_PROBLEMS_
[A] In the passage on the Social Security trust fund, what is the only investment option Congress allows the program to use?
[B] Summarize the passage on the Social Security trust fund in two sentences.
[C] Write the next paragraph of the passage on the Social Security trust fund, continuing from its last sentence.

_SELECTION_
::::
Social Security benefits represent the largest asset for many mass-affluent clients, according to a Society of Actuary study titled “The Impact of Running Out of Money In Retirement.” One way that financial planners can help clients manage this important asset is to make sure they understand how the system works and not get swayed by political posturing, media hype or popular myth.

The amount of misinformation and outright distortion about the workings of Social Security is stunning. In 2000, Al Gore campaigned to create a “lockbox” to supposedly protect the program assets. In 2012, Rick Perry called SS a Ponzi scheme. There are regular rants from political leaders about the trust fund having nothing but IOUs, or being broke, or how the federal government is raiding it. Some hard facts are in order.

The SS trust fund is the basic account through which the entire program is administered. Throughout the 1960s and 70s the trust fund was not a hot topic, expenses closely tracked income and the trust fund balance hovered from $20 million to $35 million. With an eye toward the huge baby boomer generation retiring in the early 21st century, landmark 1983 legislation shored up the system by raising taxes, boosting inflows and setting the stage to dramatically grow the trust fund. Today that trust fund has over $2.5 trillion in assets.

Like any manager of a large fund, the SS Administration would be foolish to leave the assets idle since inflation would eat up a significant portion of the value. Congress decided that the program could use only one investment option, U.S. Treasury Securities which, last I checked, were still considered one of the safest, lowest-risk investments in the world. In fiscal 2012, the trust fund investments in US Treasury securities paid over 4% interest and generated over $100 billion in interest. So yes, the trust fund is full of IOUs. They are called bonds, and are generally considered a prudent investment.
::::
_EXTRACTED INFORMATION_
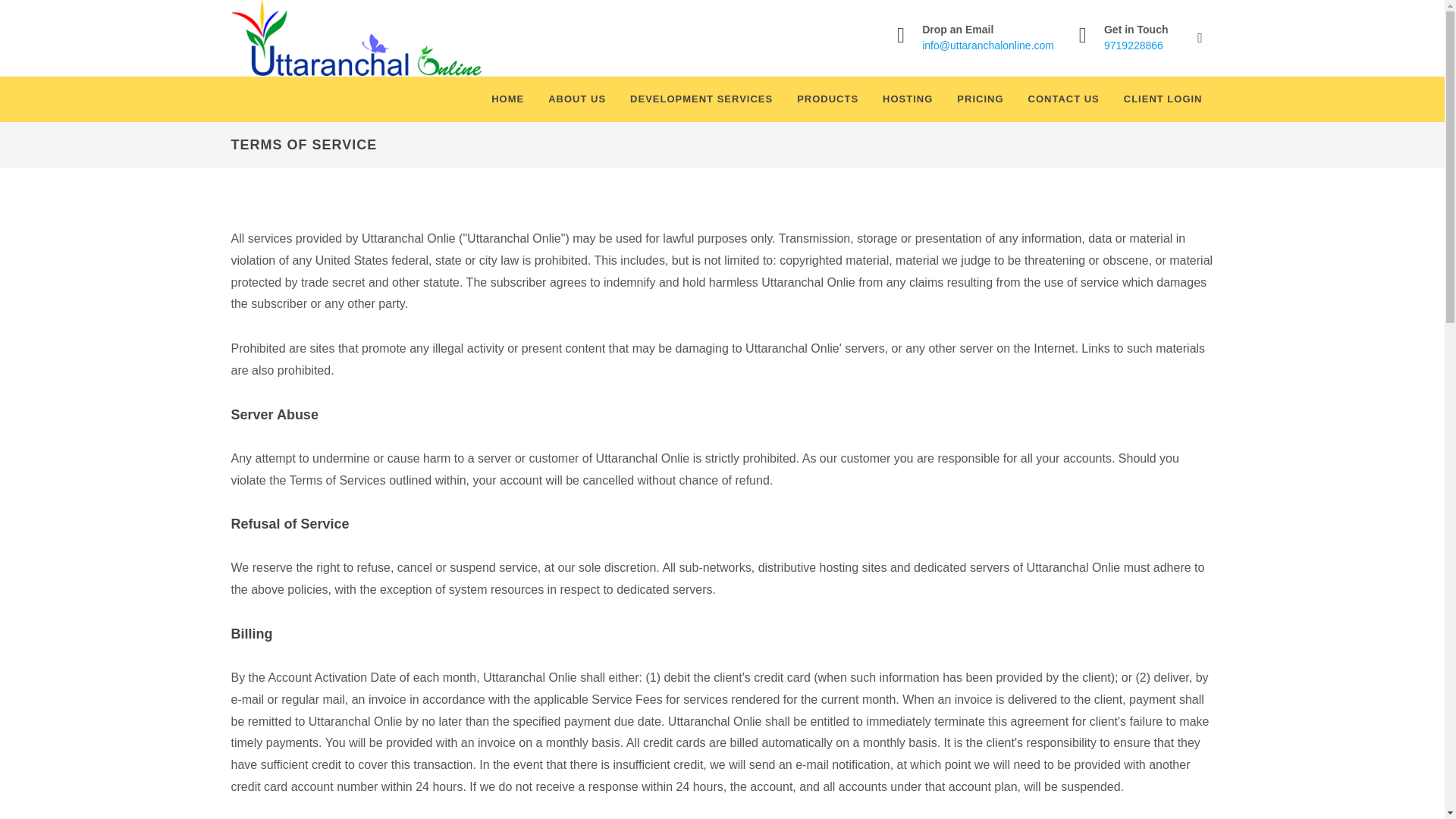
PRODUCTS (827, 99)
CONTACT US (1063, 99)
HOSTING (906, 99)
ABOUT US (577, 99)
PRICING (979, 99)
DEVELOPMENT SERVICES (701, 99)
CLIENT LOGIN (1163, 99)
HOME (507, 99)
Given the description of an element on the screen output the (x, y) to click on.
::::
_OUTPUTS IN ORDER_
[A] U.S. Treasury securities.

[B] Much of what is said about Social Security is misinformation, but the trust fund that administers the program has grown to over $2.5 trillion since landmark 1983 legislation raised taxes to prepare for the baby boomers' retirement. By law those assets are invested only in U.S. Treasury securities, which paid over 4% and generated over $100 billion in interest in fiscal 2012, so the fund's "IOUs" are bonds that are generally considered a prudent investment.

[C]
A more recent SS scare was that just this last year the system was running out of money. What was really happening was that for the first time yearly benefit payments exceeded yearly income from payroll taxes. What was not commonly understood was that total system income was still exceeding expenses. In fact, in fiscal 2012, although benefit payments exceeded tax payments by over $130 million the trust fund balance still grew by $94 million once income from interest, tax receipts and other sources was included.

Another significant source of confusion is the blurring of the different debates about federal budgets and debt and the SS system. Social Security does not contribute to the federal debt. The SS system is in the black. If it runs low on money it cannot borrow, it would have to pay out less in order to balance its books.

The federal government, on the other hand, runs huge annual deficits and has now accumulated over $14 trillion in debt. It needs to constantly borrow money to fund operations. Whether the money is borrowed from Chinese investors, US hedge funds, your grandfather or the SS system is irrelevant. Is this a problem? Sure, but not for the SS system.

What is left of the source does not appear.